I have blinds in my office but I never open them. One cold winter we blocked off the window with a padded exercise mat of all things—a perfect fit too—and I never took it out. The view is nothing to write home about, just a wall of windows but, nosy parker that I am, I did find them distracting although my seat actually faces the wall.
I don’t think I’d like a writing retreat. For a few reasons. I don’t like being asked to perform on demand. Certainly for the last ten months I’ve written every day for several hours but those hours have varied radically and often been in the early hours of the morning. Since Carrie came back from the States I’ve stabilised a little and have been working more during so-called normal working hours. Which is fine. As long as the work is getting done I really don’t care. The other thing I don’t think I’d like is being around other writers. I have no problem with other writers but it’s in my nature to think I’m doing things wrong—I’m easily put off—and so I find it best to get on with it on my own and not think about the ways others write. I’d hate to share a first draft. Hate it. I look at the book I’m working on right now and the editing has FAR exceeded the actual writing. And I’m so damn slow at it. Read, revise; read, revise; read, revise…

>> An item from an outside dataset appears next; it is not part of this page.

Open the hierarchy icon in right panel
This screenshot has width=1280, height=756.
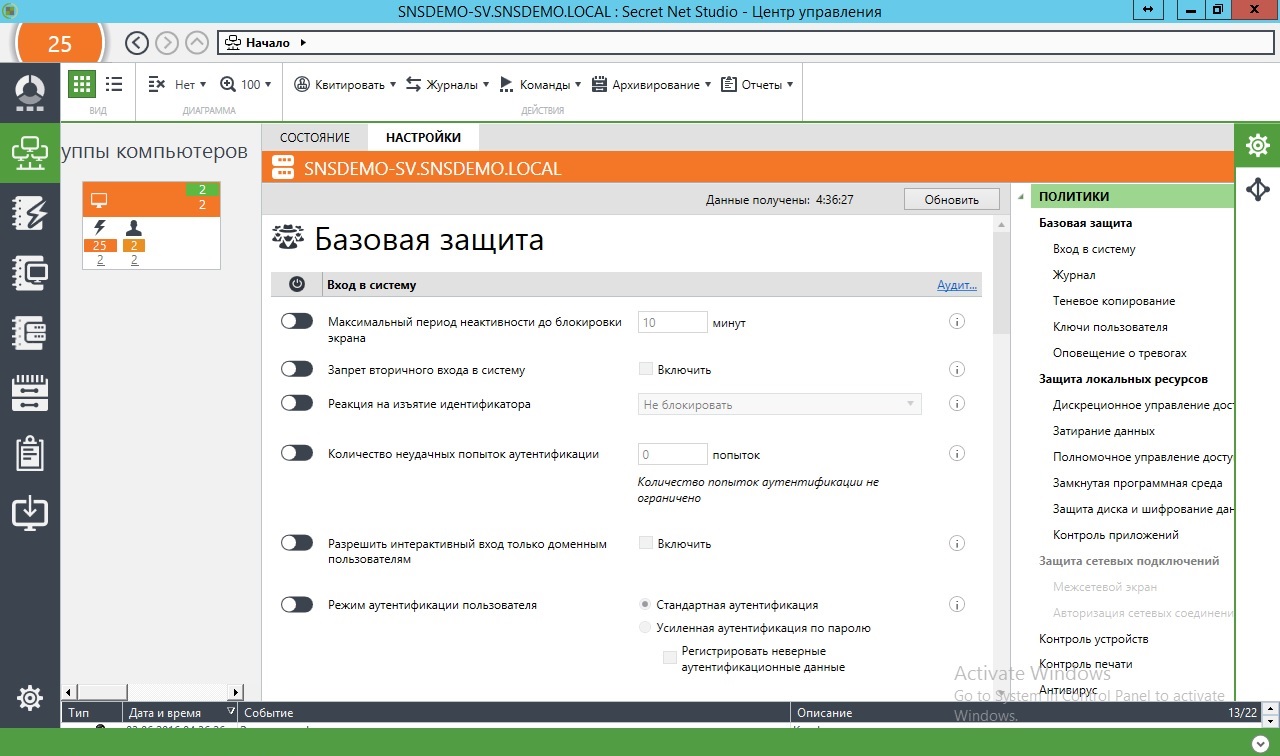coord(1257,189)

And on the subject of truth I discovered this wonderful quote from an old ‘X-Files’ comic: “…truth is a whore. She’ll belong to any man for an hour if the price is right. When the time’s done, you’re back where you started—alone.”
Gosh, Jim, you’d have found the freewill workshop tough, but strangely I reckon you too might become absorbed in the momentum and rather than finding other people’s writing a hindrance, you like the rest of us might find yourself learning from others. It’s couched in such a way, you produce what you can and there’s no pressure from outside only the pressure you put on yourself. If you elect to write nothing, I suspect that’d be okay, too, but you’d probably find yourself keen to write. It’s a different process and one that helps to get rid of the internal editor for a time. It’s not about the polished finished work, it’s more about the process. You’re lucky to have all that time to write now so I’m jealous of your arrangements as they are, though I also thrive on a lot of external input in the day to day hubbub of life. Thanks, Jim.
I love the stimulation of writing workshops and beginning with the Free Flow Write…or as you call it, The Freefall. I like the idea of going ‘fear ward’ too.
I have the same struggle with my blinds and climb up on a table regularly to reach and rewind the spring mechanism.
I’m glad to hear I’m not the only one who suffers the indignity of the dreaded blind, Kass. I had thought they were a thing from the past and most people these days have better systems, but it seems not. Thanks.